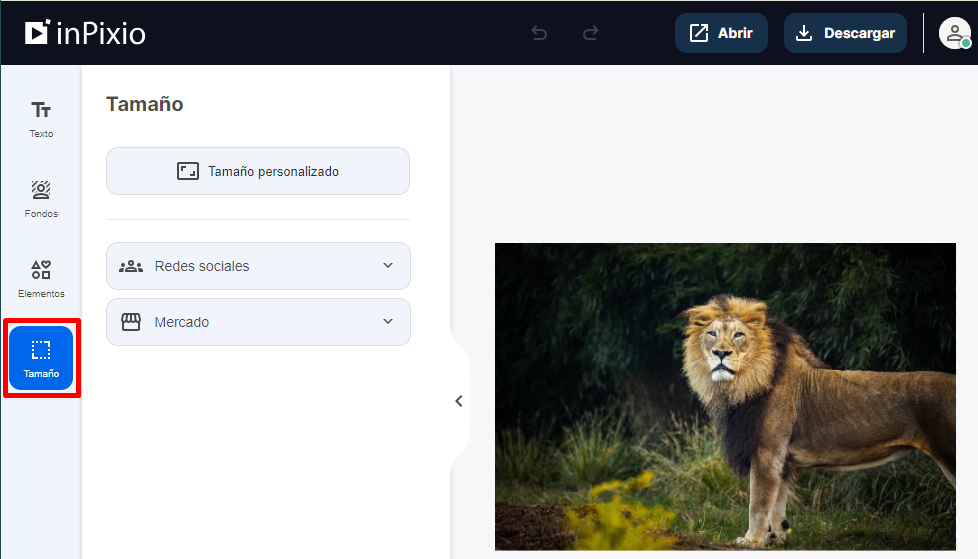Viewport: 978px width, 559px height.
Task: Click the redo arrow icon
Action: pyautogui.click(x=591, y=33)
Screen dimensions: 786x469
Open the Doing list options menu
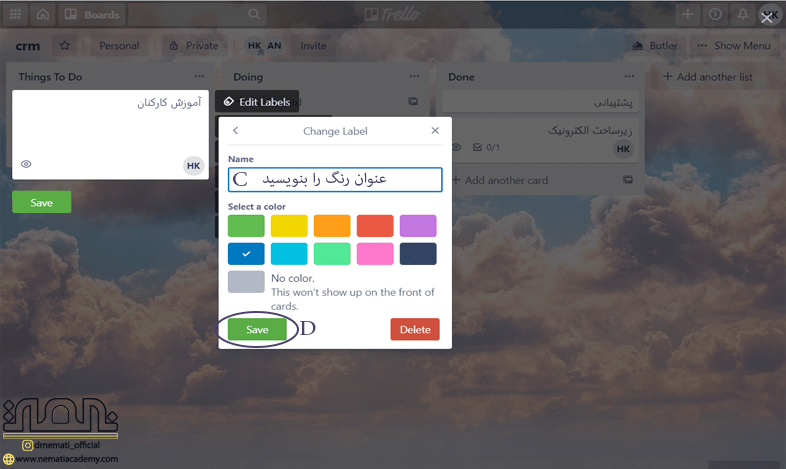(414, 77)
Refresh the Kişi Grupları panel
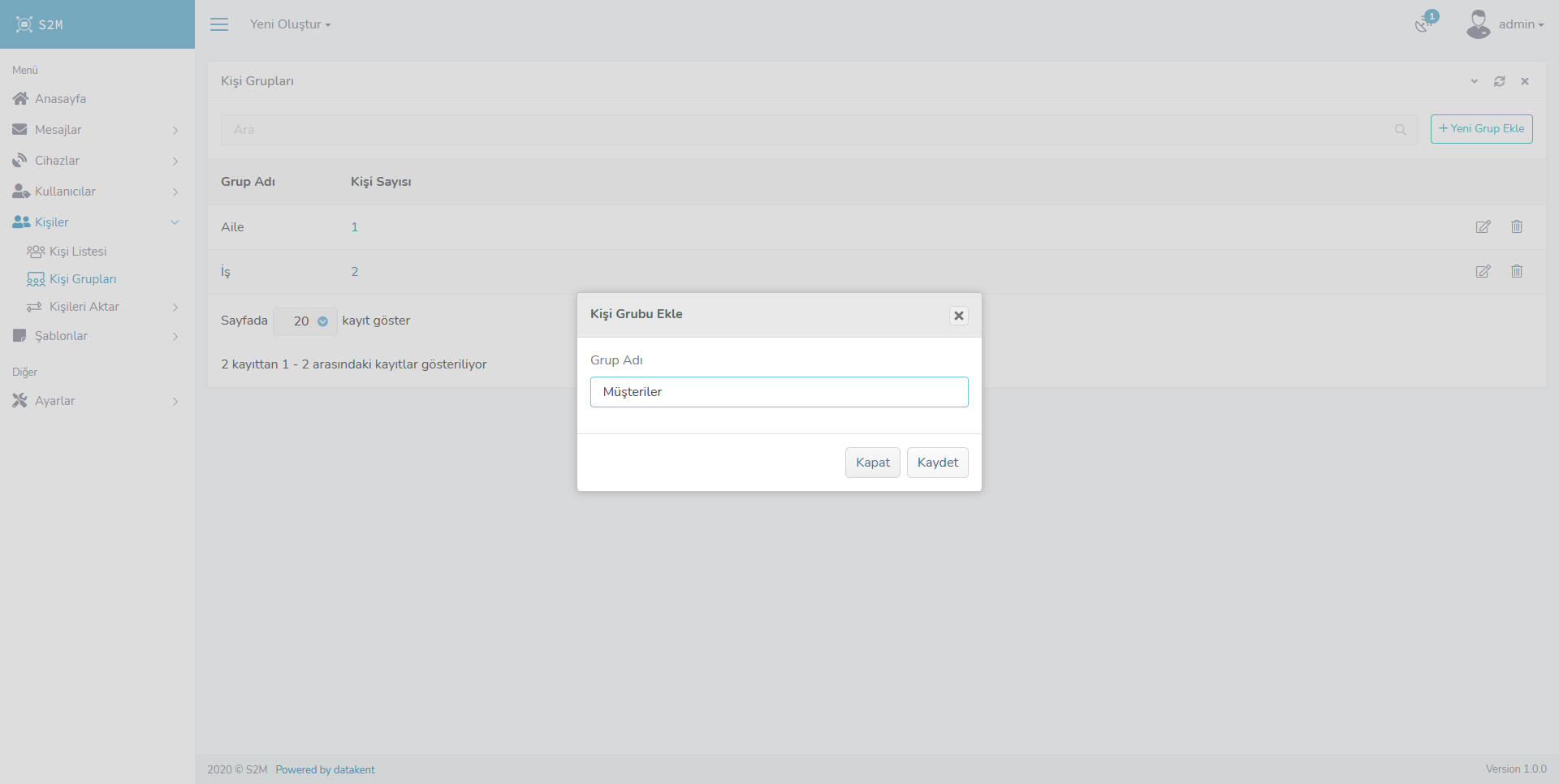1559x784 pixels. coord(1499,81)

> **What is asked**
Reproduce every one of the lines above word for word, leaving out the pictures.

> **Exercise response**
Viewport: 978px width, 559px height.
Task: Click the redo arrow icon
Action: pyautogui.click(x=591, y=33)
Screen dimensions: 786x469
Open the Doing list options menu
(414, 77)
Refresh the Kişi Grupları panel
1559x784 pixels. coord(1499,81)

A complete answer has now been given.